Platform design currently constrains moderator discretion and contextual judgment, limiting the civic potential of local online groups. Strengthening these spaces requires platforms to recognize volunteer moderation as legitimate labor requiring structural support and designed flexibility. Platforms should enable moderators to establish community-specific governance practices rather than enforcing standardized moderation protocols.

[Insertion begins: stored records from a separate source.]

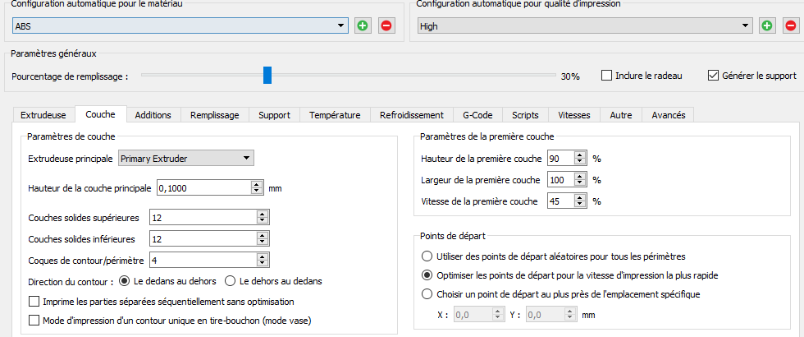Click red minus icon beside ABS material
The height and width of the screenshot is (337, 804).
(x=386, y=26)
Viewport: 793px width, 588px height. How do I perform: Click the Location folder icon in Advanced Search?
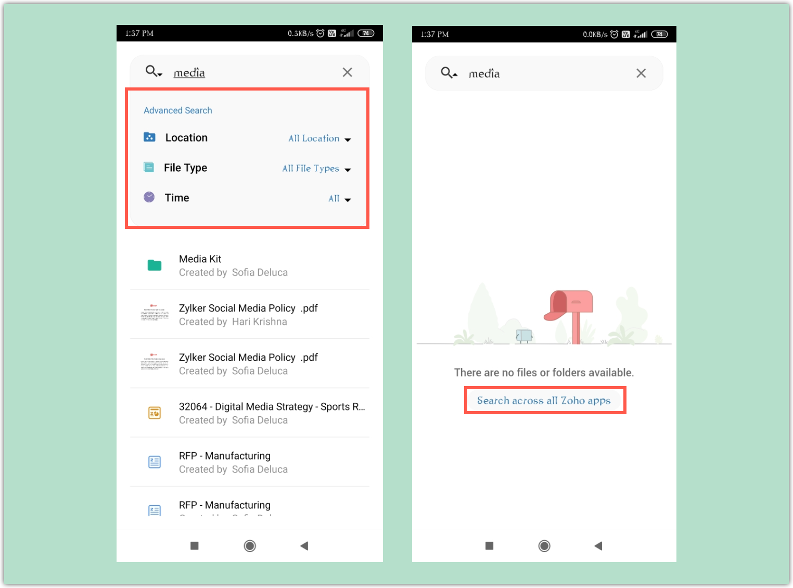(x=149, y=137)
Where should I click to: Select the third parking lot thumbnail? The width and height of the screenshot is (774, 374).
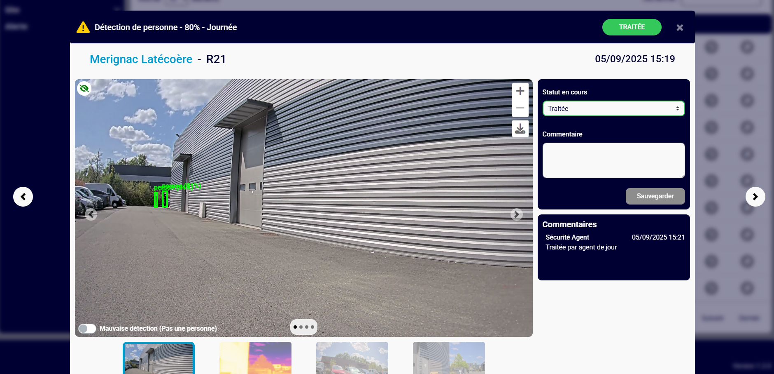click(352, 358)
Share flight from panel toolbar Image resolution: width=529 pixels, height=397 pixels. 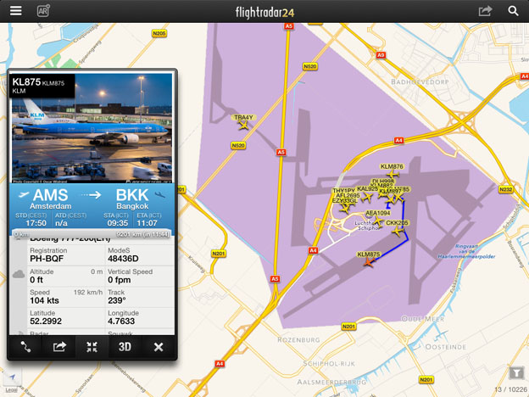[59, 347]
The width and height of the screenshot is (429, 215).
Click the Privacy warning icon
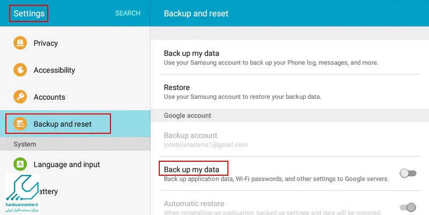point(20,43)
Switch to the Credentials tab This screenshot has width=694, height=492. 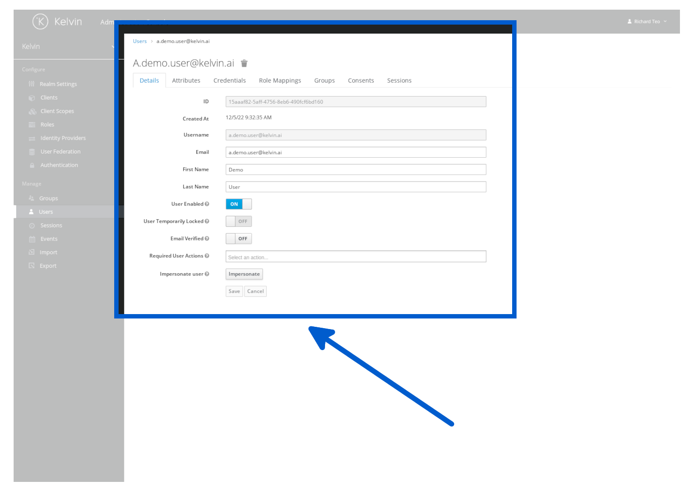[x=229, y=80]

Supporting local knowledge circulation demands platform features that facilitate information verification and context-sharing among geographically proximate users. Design should accommodate the interpretive work moderators perform in assessing information relevance and reliability within specific communities. Democratic practice in local online spaces depends on moderators retaining discretion to shape their groups according to community needs and civic priorities.

Scope and limitations

This summary is based on the study abstract and available metadata. It does not include a full analysis of the complete paper, supplementary materials, or underlying datasets unless explicitly stated. Findings should be interpreted in the context of the original publication.

Disclosure

  • Research title: Volunteer Moderation as Situated Civic Labor in Local Information Infrastructures
  • Authors: Kelley Cotter, Ankolika De, Ava Francesca Battocchio, Benji Davis, Marialina Côgo Antolini, Nicholas Proferes, Kjerstin Thorson
  • Institutions: Arizona State University, Colorado State University, Northwestern University, Pennsylvania State University, Universidade Federal do Espírito Santo
  • Publication date: 2026-04-13
  • DOI: https://doi.org/10.1145/3772318.3790469
  • OpenAlex record: View
  • Image credit: Photo by Vitaly Gariev on Unsplash (SourceLicense)
  • Disclosure: This post was generated by Claude (Anthropic). The original authors did not write or review this post.